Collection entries
[START]
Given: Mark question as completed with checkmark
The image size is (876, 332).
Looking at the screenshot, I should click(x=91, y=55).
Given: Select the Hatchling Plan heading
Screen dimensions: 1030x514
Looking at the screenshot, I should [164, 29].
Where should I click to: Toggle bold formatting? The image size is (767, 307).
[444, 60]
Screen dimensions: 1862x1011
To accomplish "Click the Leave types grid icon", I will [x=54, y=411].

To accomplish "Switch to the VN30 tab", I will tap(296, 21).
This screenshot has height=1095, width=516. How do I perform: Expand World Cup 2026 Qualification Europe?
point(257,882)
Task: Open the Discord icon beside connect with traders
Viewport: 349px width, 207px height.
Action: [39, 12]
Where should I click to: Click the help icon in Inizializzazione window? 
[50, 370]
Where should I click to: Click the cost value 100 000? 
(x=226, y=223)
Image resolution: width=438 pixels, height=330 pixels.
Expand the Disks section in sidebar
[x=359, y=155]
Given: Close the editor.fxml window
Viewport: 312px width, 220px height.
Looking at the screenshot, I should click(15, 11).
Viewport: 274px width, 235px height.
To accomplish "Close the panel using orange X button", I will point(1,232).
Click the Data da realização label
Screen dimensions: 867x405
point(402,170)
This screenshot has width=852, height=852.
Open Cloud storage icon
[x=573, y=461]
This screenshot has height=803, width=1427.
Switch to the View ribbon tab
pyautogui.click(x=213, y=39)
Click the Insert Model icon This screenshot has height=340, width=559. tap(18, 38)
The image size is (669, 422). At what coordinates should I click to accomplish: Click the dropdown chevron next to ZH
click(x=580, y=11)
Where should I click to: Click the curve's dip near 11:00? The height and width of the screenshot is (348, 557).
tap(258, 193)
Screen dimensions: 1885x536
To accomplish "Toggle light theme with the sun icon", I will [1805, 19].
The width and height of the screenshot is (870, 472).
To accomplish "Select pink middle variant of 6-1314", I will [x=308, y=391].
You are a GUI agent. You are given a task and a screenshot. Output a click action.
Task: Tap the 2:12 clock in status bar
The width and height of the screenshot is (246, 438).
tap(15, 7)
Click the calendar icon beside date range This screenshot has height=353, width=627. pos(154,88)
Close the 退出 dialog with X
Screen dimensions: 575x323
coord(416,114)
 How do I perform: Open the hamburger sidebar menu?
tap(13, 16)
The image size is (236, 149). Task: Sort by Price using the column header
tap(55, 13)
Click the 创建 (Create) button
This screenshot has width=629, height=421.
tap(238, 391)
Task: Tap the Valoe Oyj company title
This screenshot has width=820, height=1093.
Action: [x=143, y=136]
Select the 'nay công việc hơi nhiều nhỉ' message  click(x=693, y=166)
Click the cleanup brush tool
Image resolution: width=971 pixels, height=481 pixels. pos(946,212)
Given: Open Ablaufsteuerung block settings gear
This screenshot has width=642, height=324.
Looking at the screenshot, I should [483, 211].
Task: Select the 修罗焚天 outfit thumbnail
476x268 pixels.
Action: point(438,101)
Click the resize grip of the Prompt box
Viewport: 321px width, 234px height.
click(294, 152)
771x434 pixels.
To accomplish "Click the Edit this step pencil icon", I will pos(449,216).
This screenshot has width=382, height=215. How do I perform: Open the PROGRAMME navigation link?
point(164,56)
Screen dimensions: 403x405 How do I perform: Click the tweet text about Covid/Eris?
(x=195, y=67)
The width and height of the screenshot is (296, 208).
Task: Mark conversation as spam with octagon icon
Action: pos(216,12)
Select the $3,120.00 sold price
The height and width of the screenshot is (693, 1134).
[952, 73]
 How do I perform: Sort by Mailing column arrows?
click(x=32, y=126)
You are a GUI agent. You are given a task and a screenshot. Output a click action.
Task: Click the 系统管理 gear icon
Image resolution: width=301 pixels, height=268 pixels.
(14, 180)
[END]
- _Work to do_
Could you update the records above, replacing "Where should I click to" with "Which spot should I click to" and leaving everything else unchanged?

- _Full response_
Given: Mark question as completed with checkmark
The image size is (876, 332).
Looking at the screenshot, I should click(x=91, y=55).
Given: Select the Hatchling Plan heading
Screen dimensions: 1030x514
Looking at the screenshot, I should [164, 29].
Which spot should I click to: Toggle bold formatting? The image size is (767, 307).
[444, 60]
Screen dimensions: 1862x1011
To accomplish "Click the Leave types grid icon", I will [x=54, y=411].

To accomplish "Switch to the VN30 tab", I will tap(296, 21).
This screenshot has height=1095, width=516. How do I perform: Expand World Cup 2026 Qualification Europe?
point(257,882)
Task: Open the Discord icon beside connect with traders
Viewport: 349px width, 207px height.
Action: [39, 12]
Which spot should I click to: Click the help icon in Inizializzazione window? 
[50, 370]
Which spot should I click to: Click the cost value 100 000? 
(x=226, y=223)
Image resolution: width=438 pixels, height=330 pixels.
Expand the Disks section in sidebar
[x=359, y=155]
Given: Close the editor.fxml window
Viewport: 312px width, 220px height.
Looking at the screenshot, I should click(15, 11).
Viewport: 274px width, 235px height.
To accomplish "Close the panel using orange X button", I will point(1,232).
Click the Data da realização label
Screen dimensions: 867x405
point(402,170)
This screenshot has width=852, height=852.
Open Cloud storage icon
[x=573, y=461]
This screenshot has height=803, width=1427.
Switch to the View ribbon tab
pyautogui.click(x=213, y=39)
Click the Insert Model icon This screenshot has height=340, width=559. tap(18, 38)
The image size is (669, 422). At what coordinates should I click to accomplish: Click the dropdown chevron next to ZH
click(x=580, y=11)
Which spot should I click to: Click the curve's dip near 11:00? The height and width of the screenshot is (348, 557).
tap(258, 193)
Screen dimensions: 1885x536
To accomplish "Toggle light theme with the sun icon", I will [1805, 19].
The width and height of the screenshot is (870, 472).
To accomplish "Select pink middle variant of 6-1314", I will [x=308, y=391].
You are a GUI agent. You are given a task and a screenshot. Output a click action.
Task: Tap the 2:12 clock in status bar
The width and height of the screenshot is (246, 438).
tap(15, 7)
Click the calendar icon beside date range This screenshot has height=353, width=627. pos(154,88)
Close the 退出 dialog with X
Screen dimensions: 575x323
coord(416,114)
 How do I perform: Open the hamburger sidebar menu?
tap(13, 16)
The image size is (236, 149). Task: Sort by Price using the column header
tap(55, 13)
Click the 创建 (Create) button
This screenshot has width=629, height=421.
tap(238, 391)
Task: Tap the Valoe Oyj company title
This screenshot has width=820, height=1093.
Action: [x=143, y=136]
Select the 'nay công việc hơi nhiều nhỉ' message  click(x=693, y=166)
Click the cleanup brush tool
Image resolution: width=971 pixels, height=481 pixels. pos(946,212)
Given: Open Ablaufsteuerung block settings gear
This screenshot has width=642, height=324.
Looking at the screenshot, I should [483, 211].
Task: Select the 修罗焚天 outfit thumbnail
476x268 pixels.
Action: point(438,101)
Click the resize grip of the Prompt box
Viewport: 321px width, 234px height.
click(294, 152)
771x434 pixels.
To accomplish "Click the Edit this step pencil icon", I will pos(449,216).
This screenshot has width=382, height=215. How do I perform: Open the PROGRAMME navigation link?
point(164,56)
Screen dimensions: 403x405 How do I perform: Click the tweet text about Covid/Eris?
(x=195, y=67)
The width and height of the screenshot is (296, 208).
Task: Mark conversation as spam with octagon icon
Action: pos(216,12)
Select the $3,120.00 sold price
The height and width of the screenshot is (693, 1134).
[952, 73]
 How do I perform: Sort by Mailing column arrows?
click(x=32, y=126)
You are a GUI agent. You are given a task and a screenshot. Output a click action.
Task: Click the 系统管理 gear icon
Image resolution: width=301 pixels, height=268 pixels.
(14, 180)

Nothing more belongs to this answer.